La Commission considère que le traitement de données sous forme nominative n'est pas nécessaire pour la réalisation de statistiques dès lors que le CSNS, qui sera prochainement opérationnel, a précisément pour objet de permettre la réalisation de traitements ayant une finalité de statistique publique à partir de données pseudonymisées dans un cadre respectant le droit des personnes à la protection de leurs données à caractère personnel.
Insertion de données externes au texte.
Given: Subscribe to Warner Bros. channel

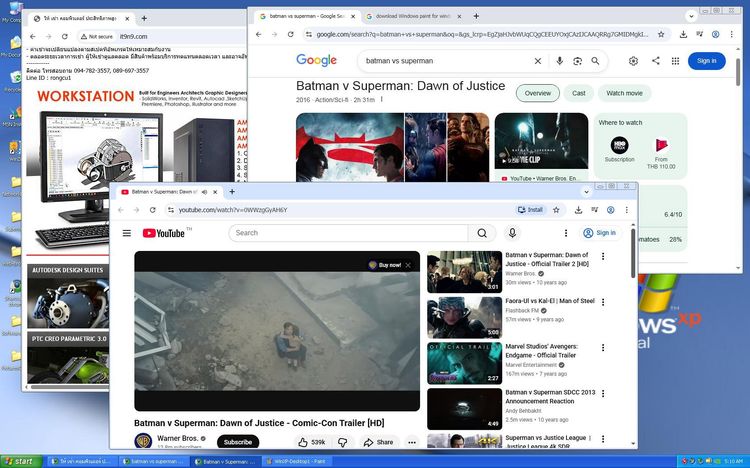Looking at the screenshot, I should click(x=238, y=442).
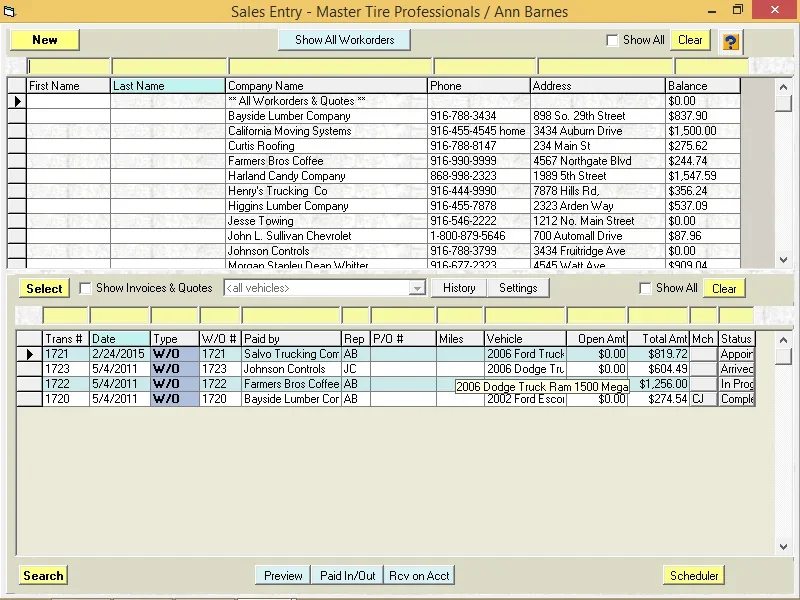The image size is (800, 600).
Task: Click the app icon in title bar
Action: click(11, 11)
Le traitement de données nominatives devra alors se limiter à la transmission des éléments d'états civils nécessaires à l'INSEE qui est en charge de la conversion du NIR en CSNS. Pour ces raisons, la Commission préconise l'inscription, dans le projet d'arrêté, du seul recours au CSNS pour les traitements ayant une finalité statistique et invite le ministère à préciser, dans le projet de décret, que les données nominatives seront uniquement traitées dans le cadre de leur transmission à l'INSEE à des fins de conversion.
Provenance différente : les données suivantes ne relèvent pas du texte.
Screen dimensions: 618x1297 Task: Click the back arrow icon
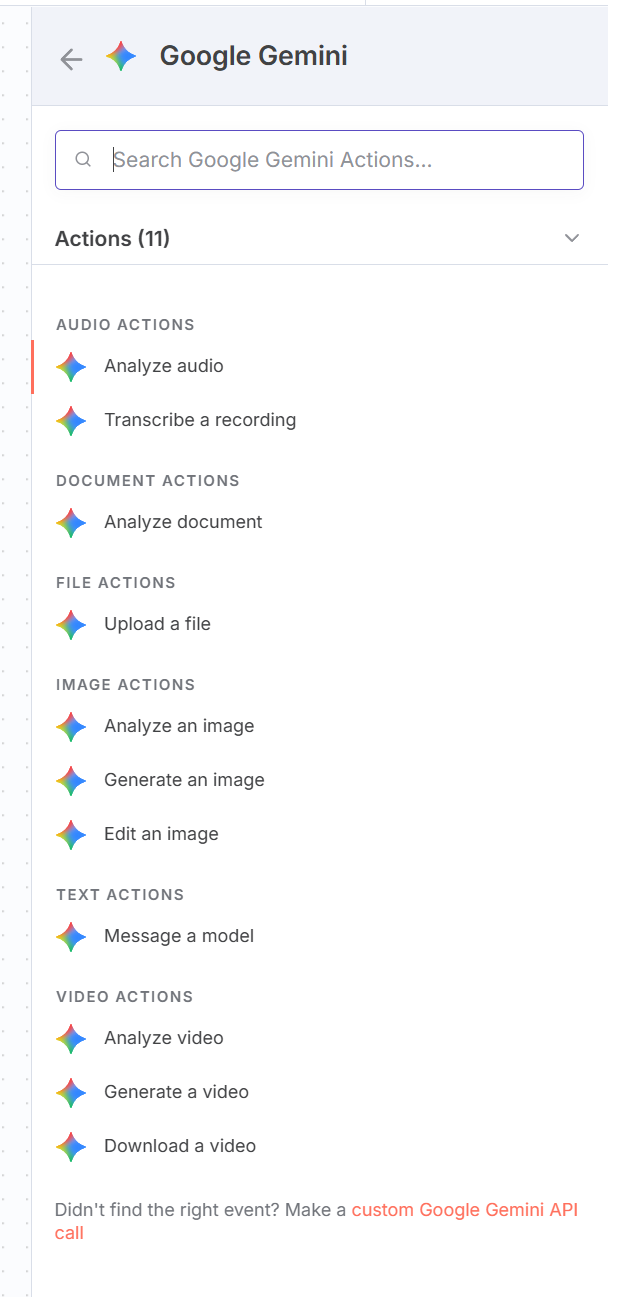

S'agissant de la durée de conservation des données sous une forme indirectement identifiante, la Commission prend acte de l'inscription dans le projet d'arrêté d'une durée de dix ans. Elle relève que cette durée ne concerne pas les données non agrégées les plus précises (heures de début et de fin, adresses d'origine et de destination, montants de la course) qui ne pourront être conservées que cinq ans à compter de la fin de l'année civile à laquelle elles sont rattachées. Elle rappelle en outre que l'inscription d'une durée de conservation de dix ans signifie que, même si le décret n° 2016-1930 précité permet de demander le renouvellement du CSNS à l'issue de l'expiration de sa durée de validité maximale de dix ans, toutes les données identifiantes devront, en l'espèce, être supprimées à l'issue du délai de dix ans. Elles ne pourront donc pas être conservées pour une durée supérieure même en cas de renouvellement du CSNS, que celui-ci ait lieu au cours du délai de validité de dix ans ou à son expiration.
Sur la publication de résultats statistiques :
Le projet d'arrêté prévoit la consolidation des données collectées sur l'ensemble du pays, dans l'objectif d'obtenir et de publier des résultats statistiques.
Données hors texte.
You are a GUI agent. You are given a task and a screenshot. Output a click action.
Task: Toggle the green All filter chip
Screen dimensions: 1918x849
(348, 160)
La Commission rappelle que l'anonymisation des résultats statistiques doit être effective. Le ministère doit donc réaliser une analyse permettant de démontrer que ses processus d'anonymisation respectent les trois critères définis par l'avis du groupe de l'article 29 n° 05/2014. A défaut, si ces trois critères ne peuvent être réunis, une étude des risques de réidentification doit être menée. Le cas échéant, des mesures complémentaires doivent être mises en œuvre afin de limiter les risques de réidentification des personnes, notamment en limitant les interrogations ciblées et le niveau de détail des données fournies.